Truth be told, for all that gets published on a daily basis, there isn't that much of use in the press for your basic anthropology class. One seems to be perpetually stuck with that view of culture that is both eternal and exotic. You know, the one that I think we can safely say the vast majority of students come with: "those people have a fully formed culture which sprang like Athena from Zeus's head and, man, its weird shit." To counter-act that view its always nice to find a story which presents "culture" in the process of becoming. Then, the anthropology professor can assert: "see, here we have common and shared human emotions, something we all recognize, being expressed in the terms given by the life experiences of the people--this, right here, is the heart and soul of our discipline, reality and meaning being constructed anew through the lived experiences of people--with all the shit attached." I always like to take away some shit but give some shit back because, generally, students are correct, there is always some shit when it comes to people.
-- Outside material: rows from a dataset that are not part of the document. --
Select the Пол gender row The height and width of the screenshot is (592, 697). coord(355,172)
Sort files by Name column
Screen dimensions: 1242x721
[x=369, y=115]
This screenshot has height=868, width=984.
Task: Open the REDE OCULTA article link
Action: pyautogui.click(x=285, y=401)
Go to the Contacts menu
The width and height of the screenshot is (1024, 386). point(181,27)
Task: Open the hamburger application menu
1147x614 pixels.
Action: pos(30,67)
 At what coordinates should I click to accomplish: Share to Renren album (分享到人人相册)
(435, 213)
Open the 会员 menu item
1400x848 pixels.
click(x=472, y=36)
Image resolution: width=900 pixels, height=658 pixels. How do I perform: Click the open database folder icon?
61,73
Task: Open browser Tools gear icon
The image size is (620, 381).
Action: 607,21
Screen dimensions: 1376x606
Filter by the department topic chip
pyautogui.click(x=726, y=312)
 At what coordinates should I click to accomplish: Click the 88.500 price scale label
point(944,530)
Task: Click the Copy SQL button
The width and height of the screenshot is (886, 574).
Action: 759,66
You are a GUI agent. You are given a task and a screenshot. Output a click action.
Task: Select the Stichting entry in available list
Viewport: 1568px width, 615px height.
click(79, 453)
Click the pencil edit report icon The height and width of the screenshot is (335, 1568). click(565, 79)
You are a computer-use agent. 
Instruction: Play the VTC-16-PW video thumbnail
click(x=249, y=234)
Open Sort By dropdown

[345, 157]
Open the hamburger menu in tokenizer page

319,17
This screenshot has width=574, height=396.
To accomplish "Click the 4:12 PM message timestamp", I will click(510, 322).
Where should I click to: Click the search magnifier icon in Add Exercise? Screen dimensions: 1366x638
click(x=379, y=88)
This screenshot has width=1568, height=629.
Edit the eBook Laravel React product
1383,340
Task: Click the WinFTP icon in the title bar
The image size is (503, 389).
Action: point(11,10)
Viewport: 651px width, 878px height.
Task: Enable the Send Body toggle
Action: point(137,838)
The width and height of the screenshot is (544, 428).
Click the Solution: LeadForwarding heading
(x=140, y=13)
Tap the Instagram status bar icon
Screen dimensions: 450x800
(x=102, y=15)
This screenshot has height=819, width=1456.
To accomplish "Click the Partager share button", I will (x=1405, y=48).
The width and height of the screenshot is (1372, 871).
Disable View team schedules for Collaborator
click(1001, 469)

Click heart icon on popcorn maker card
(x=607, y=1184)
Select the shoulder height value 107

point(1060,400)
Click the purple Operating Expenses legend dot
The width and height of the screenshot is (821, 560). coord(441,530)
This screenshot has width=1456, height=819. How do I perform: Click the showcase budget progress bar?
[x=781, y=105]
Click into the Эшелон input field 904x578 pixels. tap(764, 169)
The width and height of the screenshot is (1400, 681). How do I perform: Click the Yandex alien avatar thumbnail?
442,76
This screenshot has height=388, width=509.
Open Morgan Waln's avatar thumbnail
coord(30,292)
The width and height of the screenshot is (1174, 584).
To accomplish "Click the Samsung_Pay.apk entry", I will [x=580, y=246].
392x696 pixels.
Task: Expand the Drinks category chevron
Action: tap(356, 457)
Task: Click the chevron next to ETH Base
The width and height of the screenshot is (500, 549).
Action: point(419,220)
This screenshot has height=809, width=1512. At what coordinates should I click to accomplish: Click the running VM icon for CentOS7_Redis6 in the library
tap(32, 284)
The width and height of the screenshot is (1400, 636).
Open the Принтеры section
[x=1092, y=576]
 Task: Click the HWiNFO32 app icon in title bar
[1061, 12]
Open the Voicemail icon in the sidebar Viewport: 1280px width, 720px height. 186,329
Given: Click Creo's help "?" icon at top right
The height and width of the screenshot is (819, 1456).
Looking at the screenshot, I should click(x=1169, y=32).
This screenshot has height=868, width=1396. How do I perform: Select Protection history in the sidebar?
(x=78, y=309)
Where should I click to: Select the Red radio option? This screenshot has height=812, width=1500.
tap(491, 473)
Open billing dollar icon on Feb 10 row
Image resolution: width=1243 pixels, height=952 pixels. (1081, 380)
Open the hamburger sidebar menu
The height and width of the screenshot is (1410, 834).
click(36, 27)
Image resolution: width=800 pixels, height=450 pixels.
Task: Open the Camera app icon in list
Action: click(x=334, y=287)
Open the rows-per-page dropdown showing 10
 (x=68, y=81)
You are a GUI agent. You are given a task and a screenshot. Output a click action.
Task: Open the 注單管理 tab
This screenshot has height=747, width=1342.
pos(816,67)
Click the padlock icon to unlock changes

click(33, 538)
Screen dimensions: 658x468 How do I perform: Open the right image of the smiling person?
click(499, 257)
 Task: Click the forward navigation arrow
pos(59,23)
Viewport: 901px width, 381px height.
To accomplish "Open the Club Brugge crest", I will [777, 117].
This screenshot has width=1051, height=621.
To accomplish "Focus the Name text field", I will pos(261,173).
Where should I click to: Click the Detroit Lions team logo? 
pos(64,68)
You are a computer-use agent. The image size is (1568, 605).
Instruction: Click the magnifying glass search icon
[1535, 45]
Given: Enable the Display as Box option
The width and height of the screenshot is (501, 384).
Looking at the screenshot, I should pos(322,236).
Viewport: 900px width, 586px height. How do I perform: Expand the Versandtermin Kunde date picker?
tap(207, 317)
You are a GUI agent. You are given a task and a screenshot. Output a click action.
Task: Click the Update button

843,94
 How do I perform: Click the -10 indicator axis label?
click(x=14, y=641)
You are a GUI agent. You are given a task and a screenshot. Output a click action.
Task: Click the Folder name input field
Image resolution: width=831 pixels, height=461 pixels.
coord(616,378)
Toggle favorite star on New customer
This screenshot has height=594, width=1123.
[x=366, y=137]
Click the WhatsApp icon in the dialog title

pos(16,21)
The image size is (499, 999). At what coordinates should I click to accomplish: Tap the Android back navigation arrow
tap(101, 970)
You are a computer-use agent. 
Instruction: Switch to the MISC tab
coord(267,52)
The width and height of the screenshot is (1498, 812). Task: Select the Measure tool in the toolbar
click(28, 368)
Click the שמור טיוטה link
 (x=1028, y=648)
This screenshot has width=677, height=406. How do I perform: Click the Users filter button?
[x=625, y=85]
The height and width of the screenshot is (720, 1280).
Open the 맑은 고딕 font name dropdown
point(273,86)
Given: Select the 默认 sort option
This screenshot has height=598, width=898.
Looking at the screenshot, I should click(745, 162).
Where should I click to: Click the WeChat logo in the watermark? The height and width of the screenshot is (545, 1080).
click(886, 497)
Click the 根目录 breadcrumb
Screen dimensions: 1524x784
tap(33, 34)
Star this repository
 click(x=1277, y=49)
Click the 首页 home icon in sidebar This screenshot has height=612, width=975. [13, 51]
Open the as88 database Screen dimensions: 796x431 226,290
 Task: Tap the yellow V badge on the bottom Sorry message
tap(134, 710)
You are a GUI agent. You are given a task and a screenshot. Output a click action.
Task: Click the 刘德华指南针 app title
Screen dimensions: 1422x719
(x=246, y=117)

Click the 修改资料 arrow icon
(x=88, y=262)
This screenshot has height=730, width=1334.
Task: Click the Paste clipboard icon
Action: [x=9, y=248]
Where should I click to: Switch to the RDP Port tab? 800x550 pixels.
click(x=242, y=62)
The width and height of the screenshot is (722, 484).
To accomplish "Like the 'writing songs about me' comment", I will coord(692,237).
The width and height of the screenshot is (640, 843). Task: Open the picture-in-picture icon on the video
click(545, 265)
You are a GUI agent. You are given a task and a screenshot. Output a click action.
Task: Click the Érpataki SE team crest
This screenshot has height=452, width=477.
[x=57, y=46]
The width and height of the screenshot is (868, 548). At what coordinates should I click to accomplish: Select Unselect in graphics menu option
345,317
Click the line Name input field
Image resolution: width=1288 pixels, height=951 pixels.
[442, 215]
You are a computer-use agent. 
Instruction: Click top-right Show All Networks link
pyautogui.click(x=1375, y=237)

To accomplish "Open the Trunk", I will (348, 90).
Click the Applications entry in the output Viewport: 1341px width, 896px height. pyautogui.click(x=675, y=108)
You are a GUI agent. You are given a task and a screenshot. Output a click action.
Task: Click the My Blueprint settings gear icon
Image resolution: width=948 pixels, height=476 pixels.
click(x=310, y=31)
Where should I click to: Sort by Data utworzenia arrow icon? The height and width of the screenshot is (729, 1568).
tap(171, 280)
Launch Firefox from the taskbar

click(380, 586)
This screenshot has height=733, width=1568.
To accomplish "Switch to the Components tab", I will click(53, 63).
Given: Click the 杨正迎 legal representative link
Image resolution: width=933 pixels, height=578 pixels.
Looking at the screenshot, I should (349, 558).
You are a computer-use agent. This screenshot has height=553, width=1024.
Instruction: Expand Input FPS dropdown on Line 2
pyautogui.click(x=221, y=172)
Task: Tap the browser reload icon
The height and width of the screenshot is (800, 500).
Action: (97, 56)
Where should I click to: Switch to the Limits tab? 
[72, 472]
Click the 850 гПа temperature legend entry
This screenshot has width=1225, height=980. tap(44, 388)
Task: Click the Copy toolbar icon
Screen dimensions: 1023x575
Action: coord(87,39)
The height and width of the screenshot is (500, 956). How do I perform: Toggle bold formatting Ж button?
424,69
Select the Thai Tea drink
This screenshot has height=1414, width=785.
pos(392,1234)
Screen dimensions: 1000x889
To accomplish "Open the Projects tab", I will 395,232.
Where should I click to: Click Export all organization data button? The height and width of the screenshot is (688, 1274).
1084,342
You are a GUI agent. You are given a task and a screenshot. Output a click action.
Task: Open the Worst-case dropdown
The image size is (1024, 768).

Here in the New York Times is one such story, teachable news you can use:
Lovelorn Iraqi Men Call on a Wartime Skill.Here is the beginning of the story to get you started but click on through to read it all:
It goes like this: Boy meets girl. They exchange glances and text messages, the limit of respectable courting here. Then boy asks girl’s father for her hand. Dad turns him down. Boy goes to girl’s house and plants a bomb out front.
The authorities call it a “love I.E.D.,” or improvised explosive device, and it is not just an isolated case. Capt. Nabil Abdul Hussein of the Iraqi national police said that six had exploded in the Dora neighborhood of Baghdad alone in the past year.
“These guys, they face any problem with their girlfriends, family, anyone, and they’re making this kind of I.E.D.,” Captain Hussein said.